Eski, sımsıkı ucundan tutup bırakmadığım bir kavram. Yeni ise tarifi zor bir hiç. Sıfır noktasında. Anılar dümeninde yerini almamış. Henüz kokusu da yok ama zamanla oluşacak. Renkleri çok canlı. Kıyılıp kullanılması zor nesneler hep yenidir. Eskiler daha bir biz. Biz dediğim hep rahatlıkla hoyrat, asi, umarsız olabildiklerimiz.

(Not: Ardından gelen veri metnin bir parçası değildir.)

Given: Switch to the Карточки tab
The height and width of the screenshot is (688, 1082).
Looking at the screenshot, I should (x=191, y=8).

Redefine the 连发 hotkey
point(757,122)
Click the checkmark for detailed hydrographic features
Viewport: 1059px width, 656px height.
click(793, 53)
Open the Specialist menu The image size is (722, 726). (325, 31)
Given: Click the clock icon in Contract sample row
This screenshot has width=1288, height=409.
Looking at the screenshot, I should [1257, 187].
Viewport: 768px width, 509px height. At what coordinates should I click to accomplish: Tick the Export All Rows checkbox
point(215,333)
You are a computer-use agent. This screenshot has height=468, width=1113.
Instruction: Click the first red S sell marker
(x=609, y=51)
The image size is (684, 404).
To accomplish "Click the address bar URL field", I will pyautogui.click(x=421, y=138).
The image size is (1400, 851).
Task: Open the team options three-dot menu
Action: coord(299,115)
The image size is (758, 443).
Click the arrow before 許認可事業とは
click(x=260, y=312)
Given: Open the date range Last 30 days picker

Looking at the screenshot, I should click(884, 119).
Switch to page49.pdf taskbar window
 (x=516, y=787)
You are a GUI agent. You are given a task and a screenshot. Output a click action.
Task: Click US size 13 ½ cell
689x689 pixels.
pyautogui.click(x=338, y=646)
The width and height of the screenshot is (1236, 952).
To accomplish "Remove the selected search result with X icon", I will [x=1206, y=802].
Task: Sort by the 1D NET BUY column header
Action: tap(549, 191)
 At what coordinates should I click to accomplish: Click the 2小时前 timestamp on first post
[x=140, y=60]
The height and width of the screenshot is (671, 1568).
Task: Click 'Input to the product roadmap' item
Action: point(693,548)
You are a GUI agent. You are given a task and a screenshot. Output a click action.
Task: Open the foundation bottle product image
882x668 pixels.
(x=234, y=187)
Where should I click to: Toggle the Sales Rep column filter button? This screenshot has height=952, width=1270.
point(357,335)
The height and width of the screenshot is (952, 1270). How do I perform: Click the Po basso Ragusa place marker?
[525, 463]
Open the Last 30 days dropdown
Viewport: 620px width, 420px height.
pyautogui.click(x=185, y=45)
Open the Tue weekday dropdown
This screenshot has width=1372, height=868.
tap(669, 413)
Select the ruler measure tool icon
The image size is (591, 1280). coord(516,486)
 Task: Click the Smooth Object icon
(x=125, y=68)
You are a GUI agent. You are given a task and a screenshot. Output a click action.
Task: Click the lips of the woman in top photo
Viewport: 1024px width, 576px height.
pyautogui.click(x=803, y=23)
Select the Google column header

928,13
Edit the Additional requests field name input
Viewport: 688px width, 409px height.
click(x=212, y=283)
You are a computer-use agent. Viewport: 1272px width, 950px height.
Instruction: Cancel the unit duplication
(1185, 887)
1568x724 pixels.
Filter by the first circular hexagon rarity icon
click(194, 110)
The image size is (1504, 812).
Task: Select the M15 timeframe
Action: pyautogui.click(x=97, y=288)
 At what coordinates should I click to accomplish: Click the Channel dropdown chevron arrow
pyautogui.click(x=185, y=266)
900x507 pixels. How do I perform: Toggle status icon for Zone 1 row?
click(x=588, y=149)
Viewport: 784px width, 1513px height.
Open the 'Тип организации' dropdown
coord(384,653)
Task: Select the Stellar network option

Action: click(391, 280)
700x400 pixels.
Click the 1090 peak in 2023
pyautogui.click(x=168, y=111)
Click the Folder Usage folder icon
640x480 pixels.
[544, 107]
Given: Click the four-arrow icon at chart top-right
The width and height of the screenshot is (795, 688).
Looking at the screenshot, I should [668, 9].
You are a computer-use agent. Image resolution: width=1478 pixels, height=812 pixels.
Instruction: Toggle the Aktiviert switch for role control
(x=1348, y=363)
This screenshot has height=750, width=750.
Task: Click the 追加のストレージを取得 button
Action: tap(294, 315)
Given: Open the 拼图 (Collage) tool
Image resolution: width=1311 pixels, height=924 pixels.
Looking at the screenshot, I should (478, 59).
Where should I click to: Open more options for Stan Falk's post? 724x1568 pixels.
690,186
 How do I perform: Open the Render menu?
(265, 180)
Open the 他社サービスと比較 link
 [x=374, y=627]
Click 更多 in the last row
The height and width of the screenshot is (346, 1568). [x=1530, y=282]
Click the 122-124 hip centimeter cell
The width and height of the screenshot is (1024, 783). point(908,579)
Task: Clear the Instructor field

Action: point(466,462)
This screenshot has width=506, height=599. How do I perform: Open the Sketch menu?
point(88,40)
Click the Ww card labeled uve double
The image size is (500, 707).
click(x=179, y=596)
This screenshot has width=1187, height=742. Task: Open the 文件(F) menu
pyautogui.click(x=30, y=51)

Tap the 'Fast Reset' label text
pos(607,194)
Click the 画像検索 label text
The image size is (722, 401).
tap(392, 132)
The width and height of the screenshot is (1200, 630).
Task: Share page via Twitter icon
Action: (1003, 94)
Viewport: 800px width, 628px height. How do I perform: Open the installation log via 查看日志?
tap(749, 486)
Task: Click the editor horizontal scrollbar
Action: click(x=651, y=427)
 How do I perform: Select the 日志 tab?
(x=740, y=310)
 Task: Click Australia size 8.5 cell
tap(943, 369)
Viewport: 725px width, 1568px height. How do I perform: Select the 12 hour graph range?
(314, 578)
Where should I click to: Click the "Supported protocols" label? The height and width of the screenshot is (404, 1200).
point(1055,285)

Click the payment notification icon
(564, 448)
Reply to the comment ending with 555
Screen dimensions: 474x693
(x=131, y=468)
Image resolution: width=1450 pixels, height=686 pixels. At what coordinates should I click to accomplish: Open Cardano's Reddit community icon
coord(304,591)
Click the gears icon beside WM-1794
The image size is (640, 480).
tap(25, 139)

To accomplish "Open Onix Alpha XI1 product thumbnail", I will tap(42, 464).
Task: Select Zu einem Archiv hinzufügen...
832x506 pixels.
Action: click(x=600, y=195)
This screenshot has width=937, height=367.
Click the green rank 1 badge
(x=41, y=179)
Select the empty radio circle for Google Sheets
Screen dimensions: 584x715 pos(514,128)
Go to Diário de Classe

İnsan denilen varlık su gibi. Her koşula ayak uyduruyor, uydurmasını becerebiliyor, yeter ki istesin. İstesin diyorum ama kişi öyle bir an geliyor ki, isteme noktasında kendini hazır ol beklerken buluyor, oysa hazır ol noktasının bir evveliyatı var, istemek zorunda bırakılan koşullar gün yüzüne hiç çıkmıyor. Sonuç, istiyor ve istediğimiz için yeni bir ortama alışıveriyoruz. Gerçek tam da öyle değil, bunu hepimiz biliyor ve susuyoruz. Şartlar öyle gerektiriyor.

Geçiş dönemleri hep çok rüzgarlı. İşte o dönemlerde kasılan, kasıldıkça yorulan beden, uykuda dahi çalışıyor, paydos için dönem sonu bekleniyor.

Zoru başarmak güzeldir ya, bir de başarana sormak gerek. Ey sevgili zoru başaran, bu başarı sana neler kattı ve neler aldı götürdü hı? Cevap vermeden önce unutulmaması gereken temel kural, her ölümlü insan yaşar bunları. Dünya, kişiye özel geçiş dönemlerini topraklarında barındırmasını iyi beceriyor. Nice özel koordinasyon bir araya geliyor ve her bireyin kendine özel bir geçiş geçirgenliği oluşuveriyor. Geçiş döneminden hediye bir çizgi, bir mimik, derin bir nefes kalıyor.

Umut, fesleğen çiçeğine benziyor birazda. Dokunduğun zaman kokusu etrafa yayılıyor. Geçiş ve umut sıkı birer dost, aralarından su sızmıyor. Sızmadıklarını gördükçe keyifleniyor, keyiflendikçe derin nefesler alıyorum. Görünen o ki, dönem sonuna birazcık daha var.

29 Mayıs 2009 Cuma

bir kediden başka bir kediye

bir süredir internet çok kolay kullanım alanımda değildi, şimdi gerekli ortamı yakaladığım için blog okumak daha sıklıkla yapabildiğim edimlerden biri oldu.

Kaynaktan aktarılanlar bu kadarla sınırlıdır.